Generational disinterest in driving was led by Millennials, defined roughly as the cohort of people born between 1981 and 1996. As they were coming of age, between 2001 and 2009, the number of miles driven by young people dropped by 24 percent. And although Millennials have started driving more as they have kids and move out of the cities, they still go fewer miles, on average, than previous generations did before them.
Now, though, Gen Z is showing that it wasn’t a fluke. As time moves forward, it seems that interest in America‘s car culture is waning. Even compared to Millennials, Zoomers (people born between 1996 and 2012) are driving fewer miles.
Read: Gen Zers Have A Very Different Outlook During The Car Buying Process, Says New Study
In 1997, 43 percent of 16-year-olds had a driver’s license, and that number jumped to 62 percent among 17-year-olds, the Washington Post reports. In 2020, that number has fallen by 18 percentage points for 16-year-olds and by 17 percentage points for 17-year-olds.
Even for older Zoomers, the numbers of licensed drivers are falling. In 1997, nearly 90 percent of 20-25-year-olds had a driver’s license, while in 2020, that number was 80 percent. There are a variety of reasons for that shift, including anxiety about climate change, the financial burdens of car ownership, and even fears of the road.
Speaking to the Washington Post, Madison Morgan, a 23-year-old from Kennewick, Washington, said that she became less interested in driving after a number of her high school classmates passed away in traffic accidents. Sadly, fatalities on Americas roads have been on the rise in recent years, reaching a 16-year-high in 2021. Although the statistics plateaued in 2022, America leads developed nations in on-road fatalities.

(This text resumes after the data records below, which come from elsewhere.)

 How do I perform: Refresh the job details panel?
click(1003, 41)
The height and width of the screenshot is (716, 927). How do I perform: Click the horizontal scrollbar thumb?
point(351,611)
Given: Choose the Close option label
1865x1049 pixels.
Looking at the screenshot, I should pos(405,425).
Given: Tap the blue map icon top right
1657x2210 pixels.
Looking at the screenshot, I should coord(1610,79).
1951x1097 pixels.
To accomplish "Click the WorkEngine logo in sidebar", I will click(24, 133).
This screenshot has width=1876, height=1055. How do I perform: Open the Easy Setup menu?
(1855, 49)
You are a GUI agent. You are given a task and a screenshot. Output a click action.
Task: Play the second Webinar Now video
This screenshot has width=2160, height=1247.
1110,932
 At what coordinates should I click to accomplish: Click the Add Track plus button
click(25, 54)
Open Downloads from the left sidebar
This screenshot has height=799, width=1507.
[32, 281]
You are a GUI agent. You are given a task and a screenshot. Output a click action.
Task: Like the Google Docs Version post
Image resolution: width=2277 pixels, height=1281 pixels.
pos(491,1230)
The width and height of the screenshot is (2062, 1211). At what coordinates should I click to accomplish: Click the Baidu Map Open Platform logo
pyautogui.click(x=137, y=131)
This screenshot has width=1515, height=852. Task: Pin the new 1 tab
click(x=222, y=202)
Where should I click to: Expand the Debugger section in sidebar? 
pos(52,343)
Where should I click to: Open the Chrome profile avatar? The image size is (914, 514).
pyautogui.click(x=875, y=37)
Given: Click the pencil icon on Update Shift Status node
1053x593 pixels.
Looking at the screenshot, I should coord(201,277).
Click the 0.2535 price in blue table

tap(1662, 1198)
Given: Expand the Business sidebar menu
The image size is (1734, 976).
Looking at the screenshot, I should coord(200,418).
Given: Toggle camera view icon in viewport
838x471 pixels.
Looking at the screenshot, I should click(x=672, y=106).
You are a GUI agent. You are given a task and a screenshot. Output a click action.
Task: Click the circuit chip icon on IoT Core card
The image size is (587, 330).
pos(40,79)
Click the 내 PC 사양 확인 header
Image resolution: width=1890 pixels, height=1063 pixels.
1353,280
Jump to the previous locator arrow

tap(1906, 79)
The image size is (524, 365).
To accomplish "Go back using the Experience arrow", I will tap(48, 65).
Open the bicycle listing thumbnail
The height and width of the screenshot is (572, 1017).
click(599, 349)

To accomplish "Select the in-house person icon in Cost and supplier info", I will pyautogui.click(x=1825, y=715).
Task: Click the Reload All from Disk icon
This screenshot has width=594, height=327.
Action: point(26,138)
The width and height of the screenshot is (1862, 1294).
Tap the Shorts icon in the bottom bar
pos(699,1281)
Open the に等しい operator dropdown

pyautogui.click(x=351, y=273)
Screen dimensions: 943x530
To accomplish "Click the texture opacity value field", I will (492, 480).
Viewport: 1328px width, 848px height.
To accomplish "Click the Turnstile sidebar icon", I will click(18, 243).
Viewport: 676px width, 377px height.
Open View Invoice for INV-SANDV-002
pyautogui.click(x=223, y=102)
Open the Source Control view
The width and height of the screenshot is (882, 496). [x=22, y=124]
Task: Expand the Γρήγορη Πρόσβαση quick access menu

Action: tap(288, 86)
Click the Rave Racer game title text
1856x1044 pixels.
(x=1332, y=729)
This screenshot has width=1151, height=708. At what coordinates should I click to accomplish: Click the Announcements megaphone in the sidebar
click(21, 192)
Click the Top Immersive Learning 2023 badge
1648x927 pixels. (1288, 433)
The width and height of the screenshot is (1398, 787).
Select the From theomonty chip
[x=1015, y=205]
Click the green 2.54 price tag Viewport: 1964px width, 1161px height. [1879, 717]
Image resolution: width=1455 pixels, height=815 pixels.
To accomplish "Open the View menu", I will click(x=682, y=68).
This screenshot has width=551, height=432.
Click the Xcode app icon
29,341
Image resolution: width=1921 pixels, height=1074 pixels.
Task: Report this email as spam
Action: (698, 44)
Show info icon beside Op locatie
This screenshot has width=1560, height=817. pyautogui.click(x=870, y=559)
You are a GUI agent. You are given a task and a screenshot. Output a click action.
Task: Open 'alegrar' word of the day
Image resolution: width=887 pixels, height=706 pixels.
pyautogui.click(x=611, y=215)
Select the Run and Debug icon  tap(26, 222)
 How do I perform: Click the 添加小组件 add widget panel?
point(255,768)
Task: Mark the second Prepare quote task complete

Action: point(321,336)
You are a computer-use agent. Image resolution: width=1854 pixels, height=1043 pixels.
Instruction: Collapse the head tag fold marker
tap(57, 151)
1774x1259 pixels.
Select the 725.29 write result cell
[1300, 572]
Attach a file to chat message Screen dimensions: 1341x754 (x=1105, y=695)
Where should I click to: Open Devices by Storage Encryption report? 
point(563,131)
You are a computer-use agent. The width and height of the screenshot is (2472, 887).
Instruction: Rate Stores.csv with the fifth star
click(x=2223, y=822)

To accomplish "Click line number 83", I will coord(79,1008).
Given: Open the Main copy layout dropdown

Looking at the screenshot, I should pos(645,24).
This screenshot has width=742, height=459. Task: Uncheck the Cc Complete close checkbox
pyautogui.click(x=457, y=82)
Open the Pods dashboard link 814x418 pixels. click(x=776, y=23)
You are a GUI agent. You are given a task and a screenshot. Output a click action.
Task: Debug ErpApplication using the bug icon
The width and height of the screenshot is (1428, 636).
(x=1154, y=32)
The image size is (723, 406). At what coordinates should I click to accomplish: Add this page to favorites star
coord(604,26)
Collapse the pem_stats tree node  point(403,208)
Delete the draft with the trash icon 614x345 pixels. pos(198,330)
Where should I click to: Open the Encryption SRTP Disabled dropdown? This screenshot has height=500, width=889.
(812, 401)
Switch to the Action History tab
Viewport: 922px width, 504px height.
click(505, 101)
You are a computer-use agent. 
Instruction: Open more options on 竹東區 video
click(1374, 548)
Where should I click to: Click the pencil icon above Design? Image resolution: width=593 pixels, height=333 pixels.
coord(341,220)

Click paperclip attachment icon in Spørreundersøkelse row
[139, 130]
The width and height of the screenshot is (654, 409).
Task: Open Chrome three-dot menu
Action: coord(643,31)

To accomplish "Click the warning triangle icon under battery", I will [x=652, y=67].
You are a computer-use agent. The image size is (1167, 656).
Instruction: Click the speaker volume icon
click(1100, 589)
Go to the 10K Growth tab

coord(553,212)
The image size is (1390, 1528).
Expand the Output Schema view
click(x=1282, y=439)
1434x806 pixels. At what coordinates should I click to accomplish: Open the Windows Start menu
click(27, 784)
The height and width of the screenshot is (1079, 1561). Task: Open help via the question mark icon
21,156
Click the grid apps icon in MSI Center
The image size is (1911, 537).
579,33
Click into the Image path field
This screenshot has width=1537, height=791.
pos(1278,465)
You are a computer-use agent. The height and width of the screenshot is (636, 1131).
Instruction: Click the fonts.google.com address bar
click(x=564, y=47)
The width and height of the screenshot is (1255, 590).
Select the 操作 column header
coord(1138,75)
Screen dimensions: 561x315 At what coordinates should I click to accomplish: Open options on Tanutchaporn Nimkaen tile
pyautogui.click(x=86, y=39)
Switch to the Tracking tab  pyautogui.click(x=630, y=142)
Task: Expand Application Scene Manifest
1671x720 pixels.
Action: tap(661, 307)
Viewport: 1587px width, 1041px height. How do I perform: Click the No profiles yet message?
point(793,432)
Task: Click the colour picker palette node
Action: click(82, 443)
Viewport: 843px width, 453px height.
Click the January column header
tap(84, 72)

The cost of driving on America’s roads, meanwhile, is currently very high. Car insurance spiked 14 percent between 2022 and 2023, while the overall cost of car ownership has risen nearly 10 percent in that same period of time.
Efforts to popularize electric vehicles, meanwhile, may help allay fear about climate change, but their high prices, the rising cost of electricity, and their ample power, may do little to calm anxieties about road safety and expenses.
Instead of cars, Zoomers are increasingly moving to ride-share and public transit options. That, according to Tony Dutzik, a senior policy analyst at Frontier Group, raises the question of how city planners will react.
“You have a group of people signaling with their actions that they want something different from the transportation system,” Dutzik told the Washington Post. “They need more options to be able to live their lives the way they want to.”